Europe’s harvest of rapeseed - a similar crop to canola - is expected to plunge to a 13-year low after dry weather crimped plantings and a pesticide ban boosted insect threats. As a result, import demand is set to hit a record 5 million tons in the season that started in July, according to US Department of Agriculture forecasts.
That may be a boon for Canada’s canola industry, which has been rattled by China’s decision in March to revoke import licences for two companies citing pests found in shipments. It is widely suspected this was done in retaliation against Canada arresting a senior Huawei executive last year at the request of the US.
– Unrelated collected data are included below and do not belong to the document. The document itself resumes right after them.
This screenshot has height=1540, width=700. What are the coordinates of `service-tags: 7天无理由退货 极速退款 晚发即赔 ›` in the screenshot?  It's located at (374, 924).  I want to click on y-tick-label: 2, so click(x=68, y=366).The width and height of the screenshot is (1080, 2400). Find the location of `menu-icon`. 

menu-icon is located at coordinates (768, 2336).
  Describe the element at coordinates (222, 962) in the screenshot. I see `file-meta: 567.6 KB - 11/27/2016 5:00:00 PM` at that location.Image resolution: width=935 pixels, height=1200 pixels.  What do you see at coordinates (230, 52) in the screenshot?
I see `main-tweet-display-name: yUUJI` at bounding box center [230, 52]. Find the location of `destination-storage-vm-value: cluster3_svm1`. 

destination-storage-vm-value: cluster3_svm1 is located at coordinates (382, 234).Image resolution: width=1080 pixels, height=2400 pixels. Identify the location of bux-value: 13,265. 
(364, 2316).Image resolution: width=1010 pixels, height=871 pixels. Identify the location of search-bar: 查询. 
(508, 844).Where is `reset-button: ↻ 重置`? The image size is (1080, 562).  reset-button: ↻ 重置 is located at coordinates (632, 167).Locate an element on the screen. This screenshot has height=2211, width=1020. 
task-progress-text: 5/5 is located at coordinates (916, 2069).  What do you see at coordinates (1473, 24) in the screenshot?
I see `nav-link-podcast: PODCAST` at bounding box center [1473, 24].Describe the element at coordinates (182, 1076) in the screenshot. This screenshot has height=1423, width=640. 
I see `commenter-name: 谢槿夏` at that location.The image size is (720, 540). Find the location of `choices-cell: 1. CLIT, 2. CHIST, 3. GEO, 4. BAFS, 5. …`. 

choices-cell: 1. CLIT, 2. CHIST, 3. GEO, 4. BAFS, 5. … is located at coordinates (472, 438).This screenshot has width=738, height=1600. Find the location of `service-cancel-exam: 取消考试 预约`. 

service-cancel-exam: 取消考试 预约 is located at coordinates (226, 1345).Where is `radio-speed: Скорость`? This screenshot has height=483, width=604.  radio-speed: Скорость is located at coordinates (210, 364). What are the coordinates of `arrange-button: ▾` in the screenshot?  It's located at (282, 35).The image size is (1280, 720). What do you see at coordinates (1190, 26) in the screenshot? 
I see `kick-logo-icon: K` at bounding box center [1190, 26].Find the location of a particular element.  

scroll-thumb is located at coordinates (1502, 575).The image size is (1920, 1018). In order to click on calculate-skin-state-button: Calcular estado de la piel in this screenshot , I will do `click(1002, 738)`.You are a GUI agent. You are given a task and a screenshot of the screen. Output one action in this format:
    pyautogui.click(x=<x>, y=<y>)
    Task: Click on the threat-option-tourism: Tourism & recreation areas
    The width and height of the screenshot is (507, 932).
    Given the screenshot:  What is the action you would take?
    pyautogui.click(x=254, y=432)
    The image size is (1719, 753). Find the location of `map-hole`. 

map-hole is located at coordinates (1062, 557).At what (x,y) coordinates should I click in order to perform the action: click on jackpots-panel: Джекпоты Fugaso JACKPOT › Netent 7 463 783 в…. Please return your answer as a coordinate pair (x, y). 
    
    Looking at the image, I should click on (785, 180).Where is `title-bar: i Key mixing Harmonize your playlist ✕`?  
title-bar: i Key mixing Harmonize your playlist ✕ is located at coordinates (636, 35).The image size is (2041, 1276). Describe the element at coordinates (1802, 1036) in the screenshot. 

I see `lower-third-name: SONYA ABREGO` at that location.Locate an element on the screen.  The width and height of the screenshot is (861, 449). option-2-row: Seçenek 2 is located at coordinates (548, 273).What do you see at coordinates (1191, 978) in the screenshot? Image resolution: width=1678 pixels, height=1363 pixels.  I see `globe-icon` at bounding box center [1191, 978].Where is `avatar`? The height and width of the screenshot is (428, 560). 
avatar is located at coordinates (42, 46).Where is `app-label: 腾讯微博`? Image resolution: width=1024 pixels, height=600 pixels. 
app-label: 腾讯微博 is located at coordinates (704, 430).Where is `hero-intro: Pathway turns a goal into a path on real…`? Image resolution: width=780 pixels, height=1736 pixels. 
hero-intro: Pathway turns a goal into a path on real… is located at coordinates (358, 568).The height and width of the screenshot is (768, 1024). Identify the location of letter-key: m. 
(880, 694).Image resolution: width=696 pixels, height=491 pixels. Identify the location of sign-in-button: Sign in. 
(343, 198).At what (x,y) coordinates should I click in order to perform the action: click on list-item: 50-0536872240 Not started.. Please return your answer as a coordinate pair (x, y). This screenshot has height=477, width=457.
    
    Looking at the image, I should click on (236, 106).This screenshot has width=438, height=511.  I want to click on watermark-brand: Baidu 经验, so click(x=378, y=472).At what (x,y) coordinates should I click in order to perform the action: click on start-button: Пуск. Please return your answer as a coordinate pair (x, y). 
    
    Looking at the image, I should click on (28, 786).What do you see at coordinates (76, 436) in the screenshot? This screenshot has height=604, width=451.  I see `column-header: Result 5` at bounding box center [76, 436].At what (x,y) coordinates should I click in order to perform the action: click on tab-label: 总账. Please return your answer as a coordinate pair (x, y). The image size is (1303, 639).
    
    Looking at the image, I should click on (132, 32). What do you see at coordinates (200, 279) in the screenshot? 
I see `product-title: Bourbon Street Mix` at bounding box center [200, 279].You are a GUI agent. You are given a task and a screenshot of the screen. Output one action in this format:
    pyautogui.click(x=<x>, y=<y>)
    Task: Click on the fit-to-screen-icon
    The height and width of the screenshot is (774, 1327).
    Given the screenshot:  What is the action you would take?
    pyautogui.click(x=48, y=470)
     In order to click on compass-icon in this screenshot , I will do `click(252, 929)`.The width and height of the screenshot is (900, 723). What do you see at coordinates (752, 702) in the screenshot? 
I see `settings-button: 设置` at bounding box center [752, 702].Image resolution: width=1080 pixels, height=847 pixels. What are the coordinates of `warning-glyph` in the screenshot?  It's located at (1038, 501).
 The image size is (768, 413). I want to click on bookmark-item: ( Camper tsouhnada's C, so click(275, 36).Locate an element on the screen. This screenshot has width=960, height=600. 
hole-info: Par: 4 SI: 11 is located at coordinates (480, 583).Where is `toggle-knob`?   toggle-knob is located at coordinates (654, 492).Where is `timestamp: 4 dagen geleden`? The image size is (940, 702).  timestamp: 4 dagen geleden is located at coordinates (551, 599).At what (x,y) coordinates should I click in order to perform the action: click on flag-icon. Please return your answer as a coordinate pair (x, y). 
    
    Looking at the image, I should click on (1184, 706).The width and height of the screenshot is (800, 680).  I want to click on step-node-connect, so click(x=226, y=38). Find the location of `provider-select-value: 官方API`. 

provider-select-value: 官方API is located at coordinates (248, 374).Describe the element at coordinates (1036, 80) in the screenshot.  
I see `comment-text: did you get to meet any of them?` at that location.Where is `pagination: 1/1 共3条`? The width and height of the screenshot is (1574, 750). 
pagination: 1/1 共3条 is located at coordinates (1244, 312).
With Canadian canola exports down 9.3percent in the 2018/19 grain year, the industry has started searching for new export opportunities as harvesting of the current crop gets started.
With most varieties genetically modified, European demand for canola as a cooking oil is limited, while canola-meal consumption is facing competition from cheaper wheat and barley. Prospects are better in fuel. The EU wants 10percent of all transport fuels to come from renewable sources like biodiesel made from rapeseed by 2020.
In recent seasons, the EU has secured most of its canola imports from Ukraine and Australia, with just a 10th coming from Canada, European Commission data shows. Australia, which is expected to have a smaller crop, may be in a better position than Canada to supply China.
“There are still opportunities and we have imported a bit from Canada in the past year,” said David Eudall, head of arable crop market specialists at the Agriculture & Horticulture Development Board.
Europe could import 1million to 1.3million tons this grain year, compared with 527190 tons as of June in the 2018/19 grain year, according to Neil Townsend, a senior analyst at FarmLink in Winnipeg.
Canada’s cheap prices may boost its appeal. Canola futures in New York are down about 7percent this year, while rapeseed futures in Paris are up 4percent.
According to the Canola Council of Canada, the main thing holding back exports to Europe is that farmers aren’t certified. Spokesperson Brian Innes said most growers just need to register and prove their land has been used for farming since 2008.